- EXTRACT -
BEGIN

Translation: Your container starts, crashes, restarts... forever.

Debug:

kubectl logs my-app-abc123 --previous
kubectl describe pod my-app-abc123  # Check "Last State" section

Exit codes:

Exit Code	Meaning	Common Cause
`1`	Application error	Check logs!
`137`	SIGKILL (128+9)	OOMKilled
`143`	SIGTERM (128+15)	Graceful shutdown
`126`	Command not executable	Bad entrypoint
`127`	Command not found	Typo in command

🔌 No Endpoints - "Service Can't Find Pods"

$ kubectl get endpoints my-service
NAME         ENDPOINTS   AGE
my-service   <none>      5m    # 😱 No Pods found!

Translation: Your Service selector doesn't match any Pod labels.

Debug:

# What is the Service looking for?
kubectl get service my-service -o yaml | grep -A5 selector

# What labels do Pods have?

END

- DATA FOR THE TASK -
BEGIN

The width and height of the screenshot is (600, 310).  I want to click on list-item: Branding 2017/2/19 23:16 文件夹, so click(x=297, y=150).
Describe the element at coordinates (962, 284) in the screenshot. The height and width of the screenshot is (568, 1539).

END
BEGIN

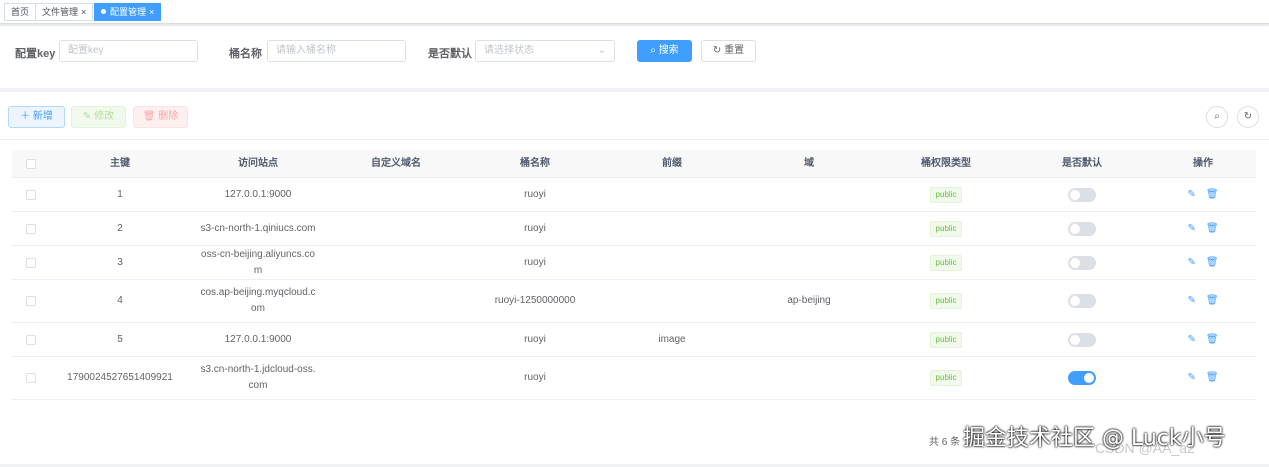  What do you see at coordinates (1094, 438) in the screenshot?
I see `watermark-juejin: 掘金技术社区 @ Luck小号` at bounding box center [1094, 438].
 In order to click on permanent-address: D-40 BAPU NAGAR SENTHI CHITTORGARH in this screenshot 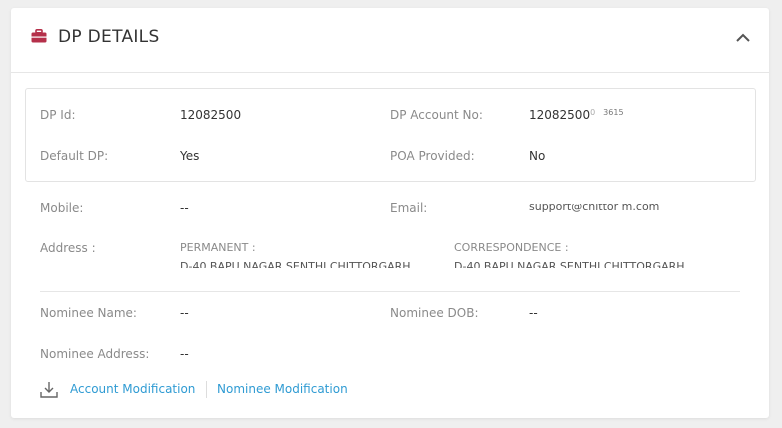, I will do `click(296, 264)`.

END

- BRIEF 1 -
Answer these from the Kubernetes debugging extract:
(a) Which exit code does the extract give for a typo in the command?
(b) What value appears under ENDPOINTS for my-service in the sample output?
(c) What does the extract say the cause is when a Service has no endpoints?
- BRIEF 2 -
In the records, echo each line exactly, starting at the line that contains "The width and" and stopping after the line that contains "Describe the element".

- WRITTEN SOLUTION 1 -
(a) `127`
(b) <none>
(c) The Service selector doesn't match any Pod labels.

- WRITTEN SOLUTION 2 -
The width and height of the screenshot is (600, 310).  I want to click on list-item: Branding 2017/2/19 23:16 文件夹, so click(x=297, y=150).
Describe the element at coordinates (962, 284) in the screenshot. The height and width of the screenshot is (568, 1539).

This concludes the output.